With classics, we might argue with or be puzzled by them, challenge or be challenged by them, be frustrated with or inspired by them. We might critique why some books have been privileged over others. We might debate their merits in relation to each other. We might even dislike them (gasp). But if they’ve been read for 2,000 or 200 years, they have resonated. They have something to say beyond their time and place and particulars.

This can create space for us to have a conversation about language, stories, ideas, and characters beyond good and bad, beyond art and not-art, beyond binaries. It can create a space for thinking about what it means to be human in any time and place.

What do you think? When do you seek out other readers’ responses? Does it depend on the genre of book?

This post is part of a series that explores reading classic literature. The first piece in the series can be found here.

* Clearly, I needed #ReadMyOwnDamnBooks.

4 Replies to “Modern Wisdom from Classic Literature: Book Reviews”

  1. Haha! Love the link you put for people who might have a time machine! 🙂

    As always, your post got me thinking. I personally read reviews after I’ve read something, not before – mainly because I don’t often have other people around me who read the same kinds of books I do, or like to discuss them, etc. Same with movies, which I’m obsessed with dissecting, probably even more than books (Maybe because I agree with you that books don’t have to be perfect, but with movies, there’s a whole team of experts working on them, so I guess I feel like they should be pretty darn close? Thanks for making me question my opinion on this and try to delve into it a little – I never had, before).

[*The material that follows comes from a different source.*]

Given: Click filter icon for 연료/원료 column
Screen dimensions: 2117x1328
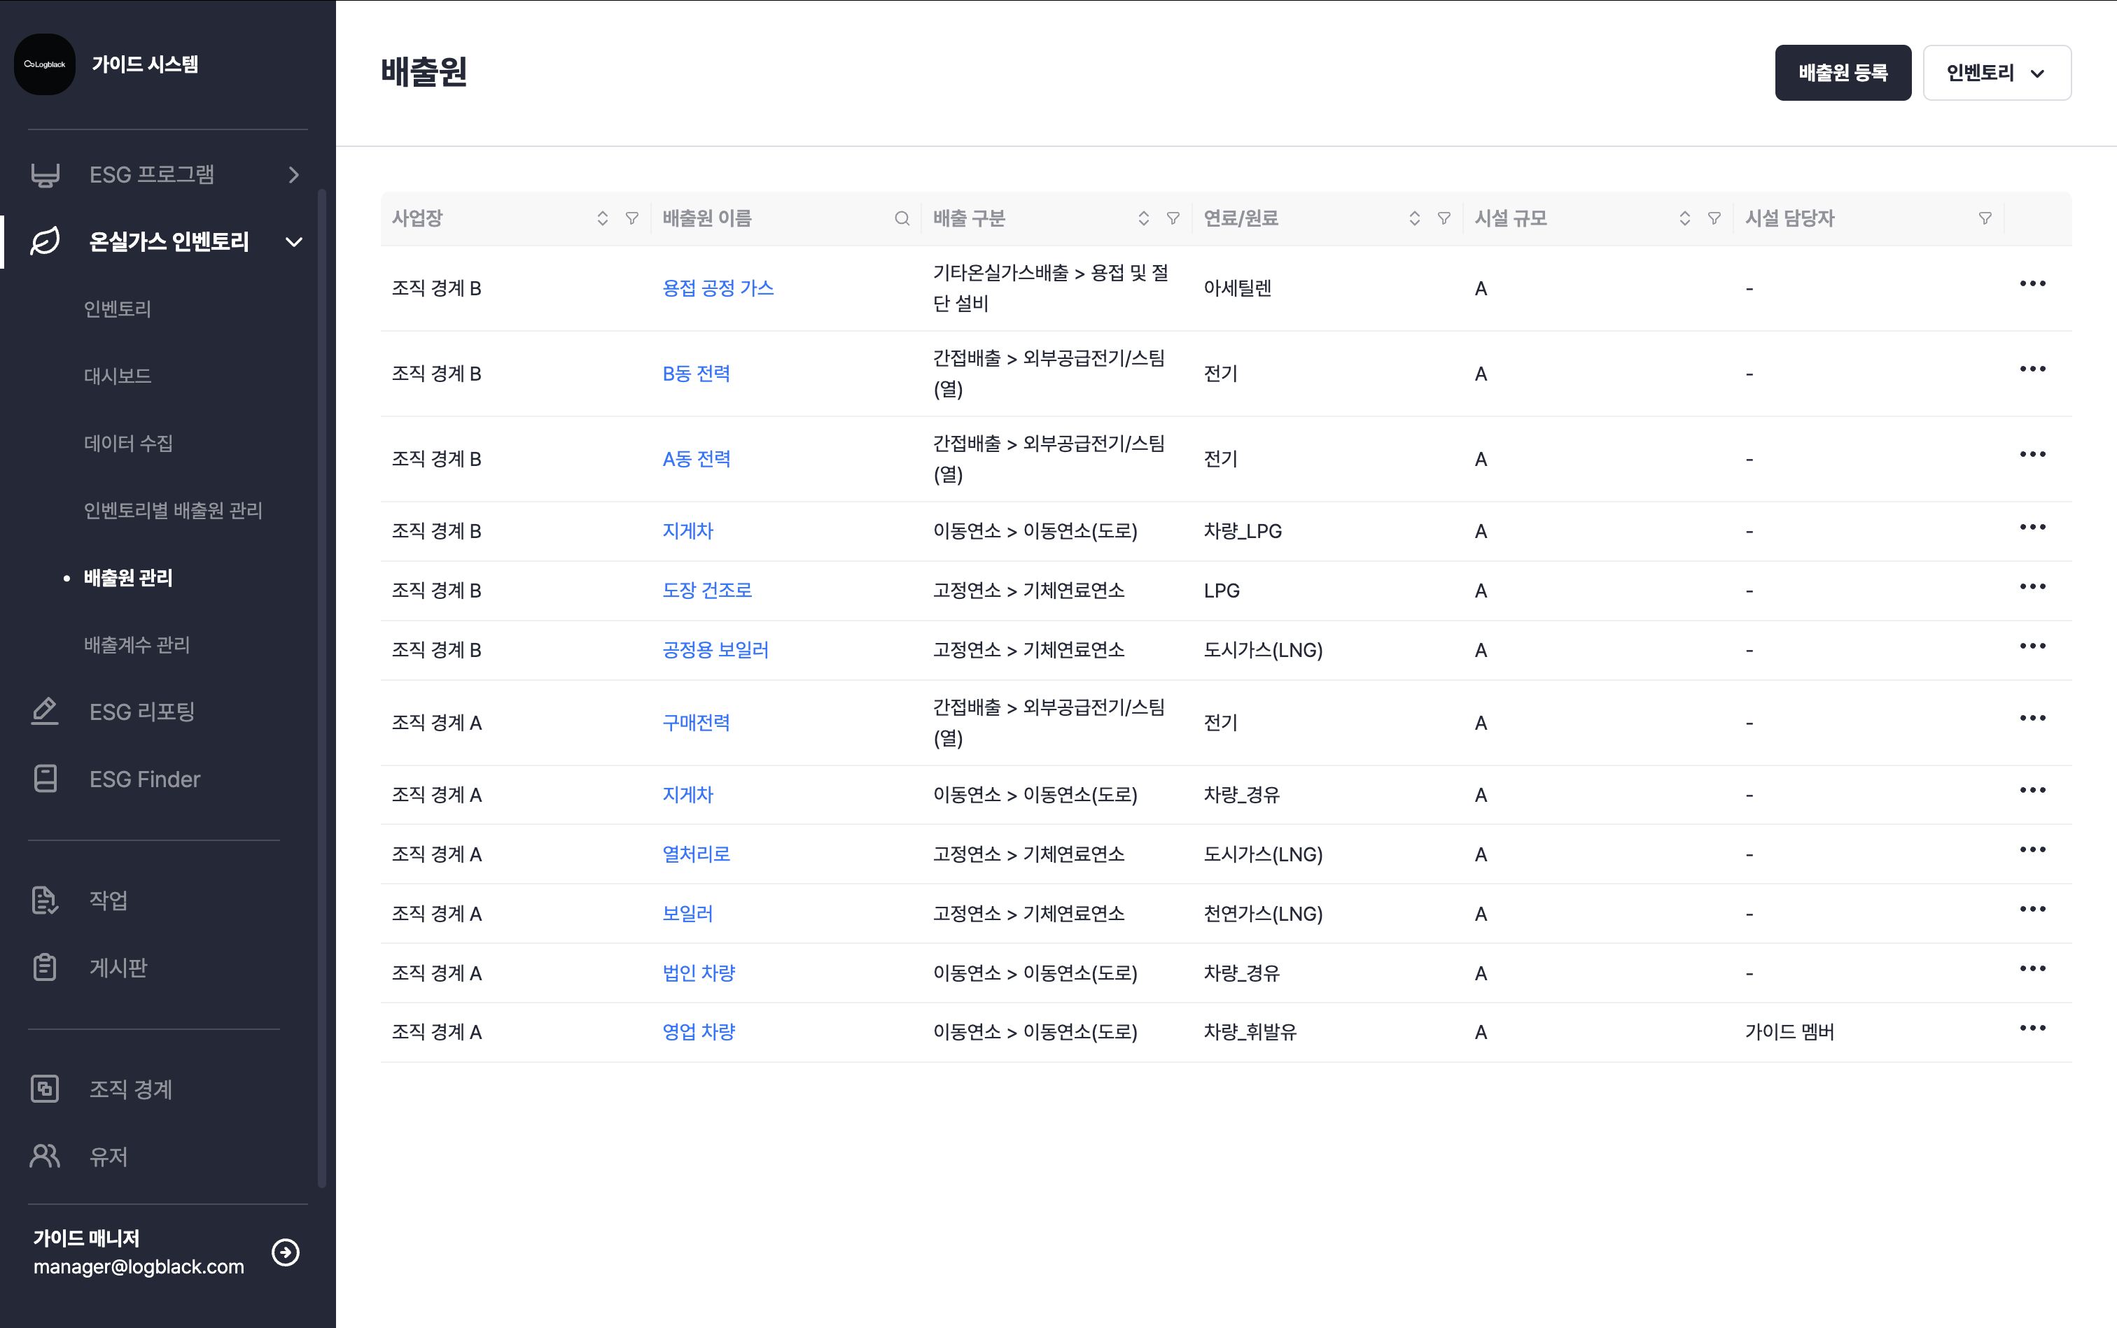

    I think what you said about negative criticism (LOVE your sweater analogy, btw – so true!) makes a good point, but I don’t know – personally it rarely bothers me, unless I’m really passionate about the book. Otherwise, I find it interesting to read what other people did or didn’t like. I do hope, though, that people won’t refuse to read something simply because of a critique. But of course there are people like that, sadly.

    Your conclusion about the advantage of classics is a really interesting one, as well. I have a lot to think about here – as always, thanks for that!

    1. I chuckled putting that link in there. 😉

      That’s an interesting point about movies. I hadn’t thought of that, but I can definitely see what you mean. It’s something I want to think more about since my sense of films as an art form isn’t as developed as with literature. Thank you for giving me something to think about, as always!

  2. I definitely agree with you about wanting to read reviews after I’ve read the book to connect with other readers. It makes it a little less solitary! I do sometimes look at reviews before I’ve read it just so I can get a better sense of whether it’s for me, but this is often just looking at the overall star rating or scrolling through quickly. I don’t want to be spoiled, or go in with certain expectations, but I also don’t want to waste my time on a book I won’t enjoy when there’s SO many others I’d like to read.

    1. Yes! That’s exactly what I might do before reading a book – a quick scroll through Goodreads to get a sense of what a book is about and how it has been received. I’m with you that too much information may over-determine my response. You’re so right that reviewers will stick major spoilers in a review, sometimes without warning!